• _DESCRIPTION OF THE TASK_
Reproduce each entry exactly as written.

Records from a dataset
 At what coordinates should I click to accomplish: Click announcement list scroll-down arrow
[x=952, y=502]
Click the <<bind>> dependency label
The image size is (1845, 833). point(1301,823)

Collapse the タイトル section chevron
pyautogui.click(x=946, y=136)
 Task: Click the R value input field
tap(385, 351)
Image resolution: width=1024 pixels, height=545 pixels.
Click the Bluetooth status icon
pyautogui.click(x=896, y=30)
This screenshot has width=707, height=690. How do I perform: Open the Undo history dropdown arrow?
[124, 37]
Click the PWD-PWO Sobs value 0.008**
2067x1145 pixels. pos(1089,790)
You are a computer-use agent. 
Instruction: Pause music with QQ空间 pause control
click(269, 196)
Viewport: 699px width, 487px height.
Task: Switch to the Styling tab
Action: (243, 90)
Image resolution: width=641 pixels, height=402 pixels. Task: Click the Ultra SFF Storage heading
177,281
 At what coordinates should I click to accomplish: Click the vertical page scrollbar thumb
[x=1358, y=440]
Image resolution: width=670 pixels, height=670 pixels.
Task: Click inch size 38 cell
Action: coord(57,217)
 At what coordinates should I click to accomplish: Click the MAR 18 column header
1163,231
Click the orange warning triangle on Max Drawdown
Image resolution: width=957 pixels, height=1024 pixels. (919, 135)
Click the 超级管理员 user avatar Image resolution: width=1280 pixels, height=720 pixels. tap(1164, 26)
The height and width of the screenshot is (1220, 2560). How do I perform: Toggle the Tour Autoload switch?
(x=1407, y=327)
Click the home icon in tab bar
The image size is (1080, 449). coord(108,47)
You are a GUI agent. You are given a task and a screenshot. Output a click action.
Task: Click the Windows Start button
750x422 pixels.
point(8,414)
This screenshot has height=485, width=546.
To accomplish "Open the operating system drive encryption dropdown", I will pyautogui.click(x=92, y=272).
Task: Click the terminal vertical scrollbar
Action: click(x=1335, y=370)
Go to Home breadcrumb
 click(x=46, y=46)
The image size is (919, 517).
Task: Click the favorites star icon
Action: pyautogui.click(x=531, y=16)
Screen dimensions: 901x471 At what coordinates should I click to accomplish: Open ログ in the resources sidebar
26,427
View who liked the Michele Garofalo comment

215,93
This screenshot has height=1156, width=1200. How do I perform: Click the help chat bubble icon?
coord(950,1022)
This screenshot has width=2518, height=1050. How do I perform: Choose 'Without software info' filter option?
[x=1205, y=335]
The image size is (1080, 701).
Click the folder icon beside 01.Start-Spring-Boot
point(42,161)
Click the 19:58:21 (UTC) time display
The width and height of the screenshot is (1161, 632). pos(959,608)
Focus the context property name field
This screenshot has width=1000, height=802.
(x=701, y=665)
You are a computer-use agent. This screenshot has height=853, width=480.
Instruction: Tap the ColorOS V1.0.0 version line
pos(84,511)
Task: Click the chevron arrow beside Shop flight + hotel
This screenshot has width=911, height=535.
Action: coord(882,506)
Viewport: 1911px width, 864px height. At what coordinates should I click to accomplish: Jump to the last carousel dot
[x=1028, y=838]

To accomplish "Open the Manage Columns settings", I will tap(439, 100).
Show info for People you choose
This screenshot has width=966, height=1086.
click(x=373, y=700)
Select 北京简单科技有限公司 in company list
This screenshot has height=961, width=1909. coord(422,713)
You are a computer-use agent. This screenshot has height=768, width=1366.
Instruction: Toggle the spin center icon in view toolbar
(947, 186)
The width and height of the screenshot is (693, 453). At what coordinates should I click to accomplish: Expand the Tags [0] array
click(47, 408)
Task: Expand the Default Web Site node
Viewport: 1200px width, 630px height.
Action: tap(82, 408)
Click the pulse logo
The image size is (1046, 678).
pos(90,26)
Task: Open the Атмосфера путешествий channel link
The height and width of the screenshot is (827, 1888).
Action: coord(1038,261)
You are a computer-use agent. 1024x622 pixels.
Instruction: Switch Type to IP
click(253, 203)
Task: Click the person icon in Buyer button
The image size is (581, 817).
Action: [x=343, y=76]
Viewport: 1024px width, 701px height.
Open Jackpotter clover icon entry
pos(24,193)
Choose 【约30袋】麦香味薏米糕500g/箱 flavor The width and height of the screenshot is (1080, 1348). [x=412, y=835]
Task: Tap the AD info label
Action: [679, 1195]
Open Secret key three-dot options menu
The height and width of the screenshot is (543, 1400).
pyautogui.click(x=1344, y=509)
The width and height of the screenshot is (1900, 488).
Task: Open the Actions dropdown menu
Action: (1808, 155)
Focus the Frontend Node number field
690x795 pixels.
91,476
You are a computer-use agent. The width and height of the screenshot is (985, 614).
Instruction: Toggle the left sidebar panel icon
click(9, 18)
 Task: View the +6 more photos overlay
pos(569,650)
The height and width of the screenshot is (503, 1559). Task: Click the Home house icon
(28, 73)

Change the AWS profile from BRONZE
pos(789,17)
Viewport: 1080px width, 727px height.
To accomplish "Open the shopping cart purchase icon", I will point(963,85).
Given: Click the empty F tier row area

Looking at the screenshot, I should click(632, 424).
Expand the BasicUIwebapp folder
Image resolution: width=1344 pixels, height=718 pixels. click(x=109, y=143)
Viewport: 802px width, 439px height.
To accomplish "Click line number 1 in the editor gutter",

• _RESULT OF THIS EXERCISE_
 At what coordinates should I click to accomplish: Click announcement list scroll-down arrow
[x=952, y=502]
Click the <<bind>> dependency label
The image size is (1845, 833). point(1301,823)

Collapse the タイトル section chevron
pyautogui.click(x=946, y=136)
 Task: Click the R value input field
tap(385, 351)
Image resolution: width=1024 pixels, height=545 pixels.
Click the Bluetooth status icon
pyautogui.click(x=896, y=30)
This screenshot has width=707, height=690. How do I perform: Open the Undo history dropdown arrow?
[124, 37]
Click the PWD-PWO Sobs value 0.008**
2067x1145 pixels. pos(1089,790)
You are a computer-use agent. 
Instruction: Pause music with QQ空间 pause control
click(269, 196)
Viewport: 699px width, 487px height.
Task: Switch to the Styling tab
Action: (243, 90)
Image resolution: width=641 pixels, height=402 pixels. Task: Click the Ultra SFF Storage heading
177,281
 At what coordinates should I click to accomplish: Click the vertical page scrollbar thumb
[x=1358, y=440]
Image resolution: width=670 pixels, height=670 pixels.
Task: Click inch size 38 cell
Action: coord(57,217)
 At what coordinates should I click to accomplish: Click the MAR 18 column header
1163,231
Click the orange warning triangle on Max Drawdown
Image resolution: width=957 pixels, height=1024 pixels. (919, 135)
Click the 超级管理员 user avatar Image resolution: width=1280 pixels, height=720 pixels. tap(1164, 26)
The height and width of the screenshot is (1220, 2560). How do I perform: Toggle the Tour Autoload switch?
(x=1407, y=327)
Click the home icon in tab bar
The image size is (1080, 449). coord(108,47)
You are a GUI agent. You are given a task and a screenshot. Output a click action.
Task: Click the Windows Start button
750x422 pixels.
point(8,414)
This screenshot has height=485, width=546.
To accomplish "Open the operating system drive encryption dropdown", I will pyautogui.click(x=92, y=272).
Task: Click the terminal vertical scrollbar
Action: click(x=1335, y=370)
Go to Home breadcrumb
 click(x=46, y=46)
The image size is (919, 517).
Task: Click the favorites star icon
Action: pyautogui.click(x=531, y=16)
Screen dimensions: 901x471 At what coordinates should I click to accomplish: Open ログ in the resources sidebar
26,427
View who liked the Michele Garofalo comment

215,93
This screenshot has height=1156, width=1200. How do I perform: Click the help chat bubble icon?
coord(950,1022)
This screenshot has width=2518, height=1050. How do I perform: Choose 'Without software info' filter option?
[x=1205, y=335]
The image size is (1080, 701).
Click the folder icon beside 01.Start-Spring-Boot
point(42,161)
Click the 19:58:21 (UTC) time display
The width and height of the screenshot is (1161, 632). pos(959,608)
Focus the context property name field
This screenshot has width=1000, height=802.
(x=701, y=665)
You are a computer-use agent. This screenshot has height=853, width=480.
Instruction: Tap the ColorOS V1.0.0 version line
pos(84,511)
Task: Click the chevron arrow beside Shop flight + hotel
This screenshot has width=911, height=535.
Action: coord(882,506)
Viewport: 1911px width, 864px height. At what coordinates should I click to accomplish: Jump to the last carousel dot
[x=1028, y=838]

To accomplish "Open the Manage Columns settings", I will tap(439, 100).
Show info for People you choose
This screenshot has width=966, height=1086.
click(x=373, y=700)
Select 北京简单科技有限公司 in company list
This screenshot has height=961, width=1909. coord(422,713)
You are a computer-use agent. This screenshot has height=768, width=1366.
Instruction: Toggle the spin center icon in view toolbar
(947, 186)
The width and height of the screenshot is (693, 453). At what coordinates should I click to accomplish: Expand the Tags [0] array
click(47, 408)
Task: Expand the Default Web Site node
Viewport: 1200px width, 630px height.
Action: tap(82, 408)
Click the pulse logo
The image size is (1046, 678).
pos(90,26)
Task: Open the Атмосфера путешествий channel link
The height and width of the screenshot is (827, 1888).
Action: coord(1038,261)
You are a computer-use agent. 1024x622 pixels.
Instruction: Switch Type to IP
click(253, 203)
Task: Click the person icon in Buyer button
The image size is (581, 817).
Action: [x=343, y=76]
Viewport: 1024px width, 701px height.
Open Jackpotter clover icon entry
pos(24,193)
Choose 【约30袋】麦香味薏米糕500g/箱 flavor The width and height of the screenshot is (1080, 1348). [x=412, y=835]
Task: Tap the AD info label
Action: [679, 1195]
Open Secret key three-dot options menu
The height and width of the screenshot is (543, 1400).
pyautogui.click(x=1344, y=509)
The width and height of the screenshot is (1900, 488).
Task: Open the Actions dropdown menu
Action: (1808, 155)
Focus the Frontend Node number field
690x795 pixels.
91,476
You are a computer-use agent. The width and height of the screenshot is (985, 614).
Instruction: Toggle the left sidebar panel icon
click(9, 18)
 Task: View the +6 more photos overlay
pos(569,650)
The height and width of the screenshot is (503, 1559). Task: Click the Home house icon
(28, 73)

Change the AWS profile from BRONZE
pos(789,17)
Viewport: 1080px width, 727px height.
To accomplish "Open the shopping cart purchase icon", I will point(963,85).
Given: Click the empty F tier row area

Looking at the screenshot, I should click(632, 424).
Expand the BasicUIwebapp folder
Image resolution: width=1344 pixels, height=718 pixels. click(x=109, y=143)
Viewport: 802px width, 439px height.
To accomplish "Click line number 1 in the editor gutter",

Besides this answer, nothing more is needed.